Last but not least, photic phenomena, such as halos and glare, was still the common complaints of patients after the implantation of MIOLs, which seriously affected patient satisfaction [1,2,3]. In our study, the statistically significant differences in the score of photic phenomena were found in between Group A2 and Group B2 and between Group A3 and Group B3. This showed the cut-off value of 0.4 mm or higher in angle alpha experienced more risk in halos and glare. Previous studies showed photic phenomena were related to be preoperative large angle kappa [26, 27]. Especially when preoperative angle kappa was greater than 0.4 mm, the incidence of glare and halo increased [2]. However, some patients with preoperative large angle kappa had no photic phenomena postoperatively [28]. One possible reason might be that significant reduction in angle kappa was found after cataract surgery compared with pre-operation [10]. Hence, the light enters the eye through the central area of the IOL instead of through other diffraction rings after post-operation, thus not causing photic phenomena. This showed that the magnitude of postoperative angle kappa played a key role in photic phenomena. However, angle alpha, which was similar to angle kappa, played an important role in the implantation of MIOLs [1], and our study showed that angle alpha almost unchanged before and after surgery (pre-operation vs post-operation: 0.39 mm and 0.37 mm), which is in accordance with recent studies [9, 10]. This indicated angle alpha may a more accurate indicator in the preoperative evaluation of cataract patients compared to angle kappa in clinical work. Larger angle alpha indicated measurements are taken further from the optical axis, which caused more photic phenomena. For patients with a 0.4 mm or higher of angle alpha, the choice to implant the MIOLs should be carefully evaluated.

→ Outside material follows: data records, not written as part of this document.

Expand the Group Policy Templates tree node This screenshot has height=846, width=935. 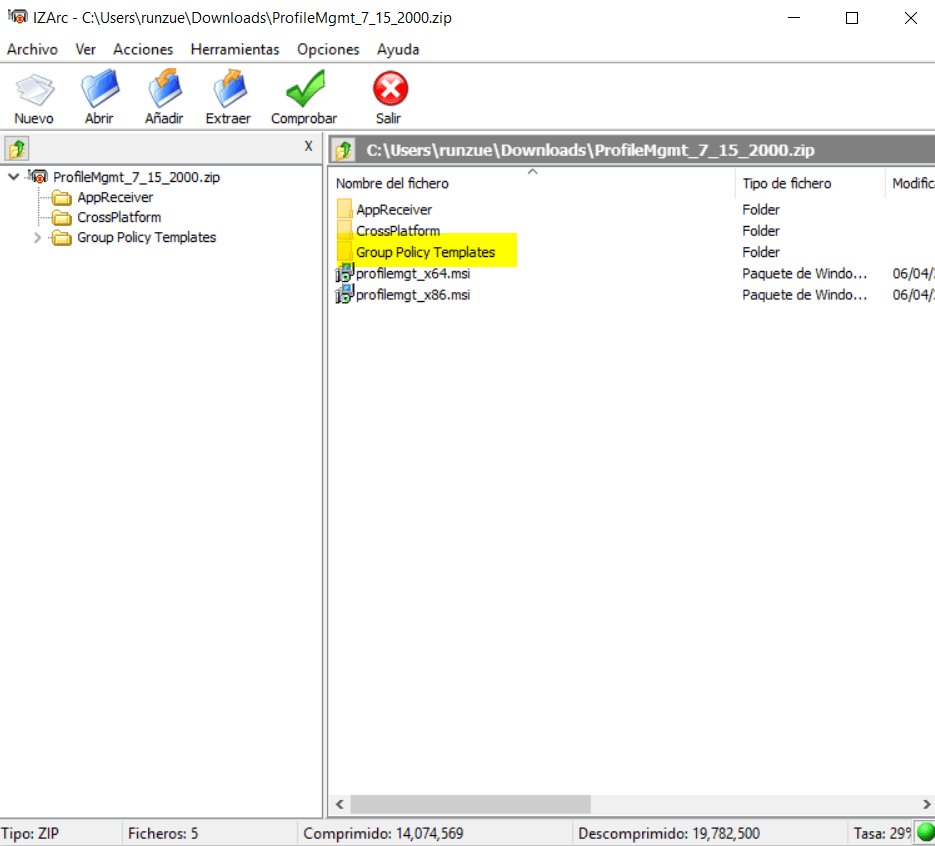[37, 237]
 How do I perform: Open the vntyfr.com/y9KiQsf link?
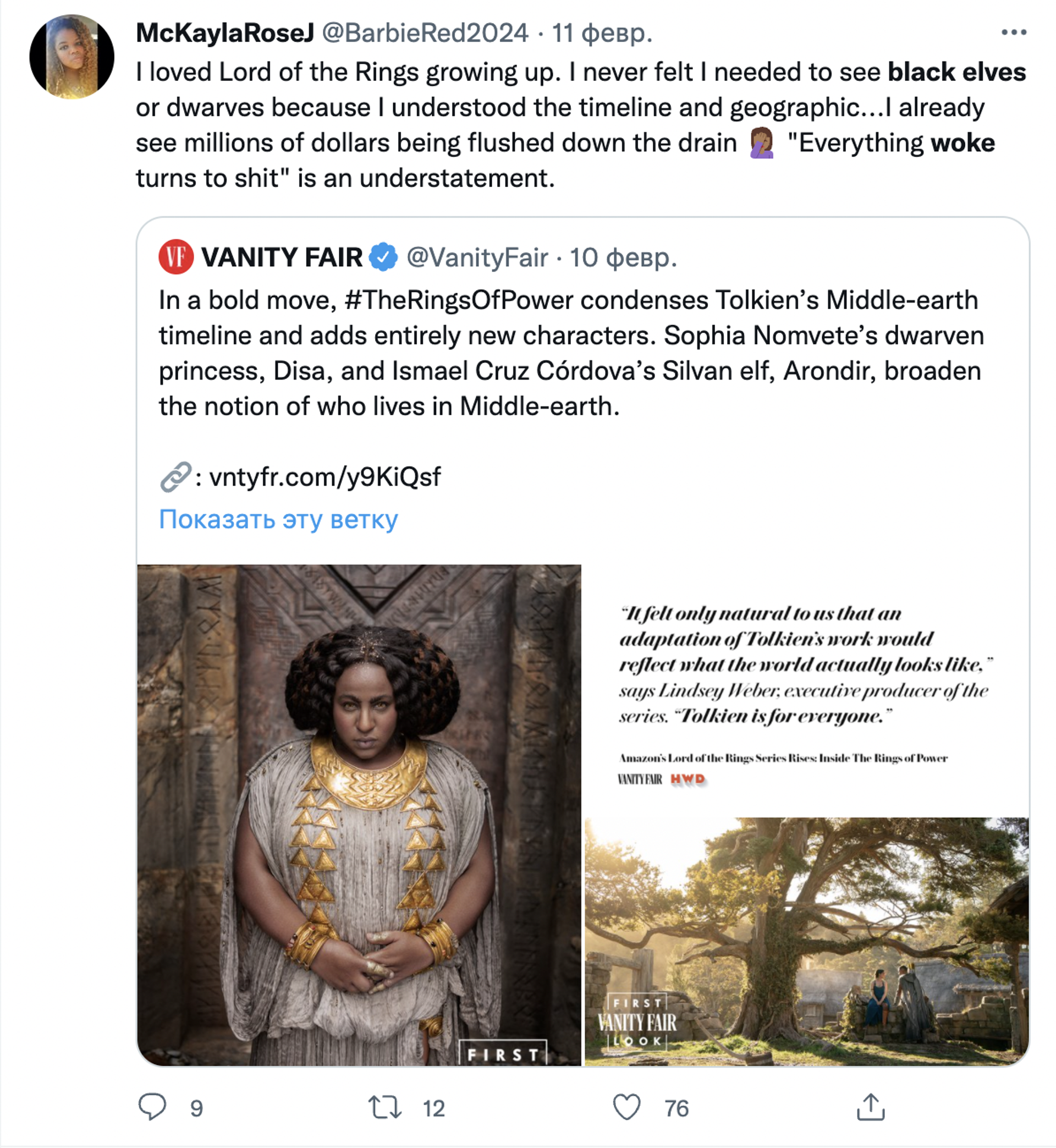[324, 476]
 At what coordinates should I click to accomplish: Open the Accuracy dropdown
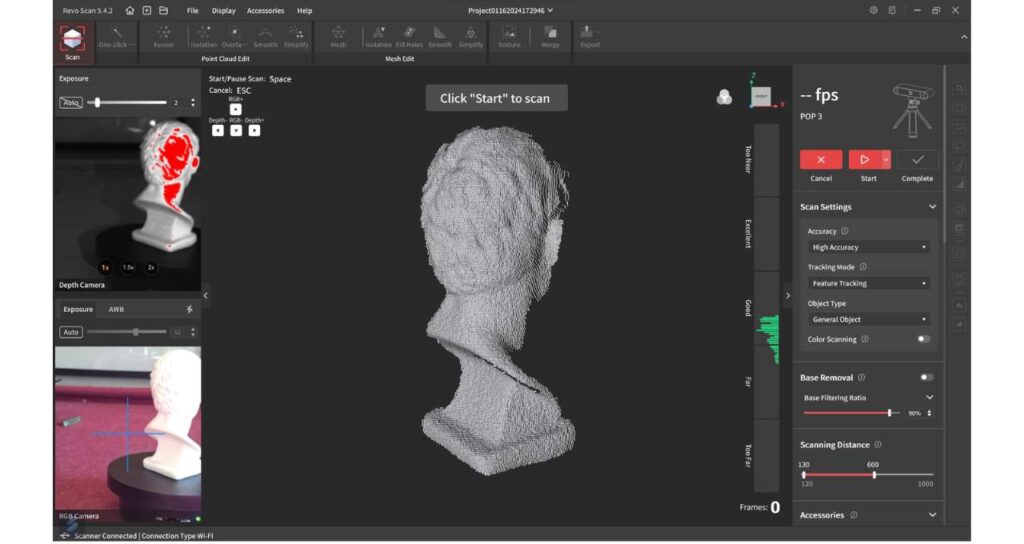tap(868, 247)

However, this study has several limitations. There was a relatively small number of patients in the cut-off value of 0.3 mm, 0.4 mm, and 0.5 mm in angle alpha, especially the number in between r < 0.3 mm and r ≥ 0.30 mm and between r < 0.5 mm and r ≥ 0.50 mm was relatively unequal, further study with a larger sample size is necessary.

Conclusions

This study reveals that angle alpha did not affect the visual acuity, but the value of 0.4 mm or higher in angle alpha affected the visual quality under scotopic conditions and occurrence of photic phenomena for the implantation of EDOF IOLs. In clinical work, for patients with 0.4 mm or higher in angle alpha, the choice to implant a EDOF IOL should be carefully considered.